═══ ENTRIES PROVIDED ═══

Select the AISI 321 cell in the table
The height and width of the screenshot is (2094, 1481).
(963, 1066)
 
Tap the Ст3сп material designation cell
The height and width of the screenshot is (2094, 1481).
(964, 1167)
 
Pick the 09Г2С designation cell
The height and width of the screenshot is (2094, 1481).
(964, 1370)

═══

Copy the data above line for line, without changing anything.

Select the AISI 321 cell in the table
The height and width of the screenshot is (2094, 1481).
(963, 1066)
 
Tap the Ст3сп material designation cell
The height and width of the screenshot is (2094, 1481).
(964, 1167)
 
Pick the 09Г2С designation cell
The height and width of the screenshot is (2094, 1481).
(964, 1370)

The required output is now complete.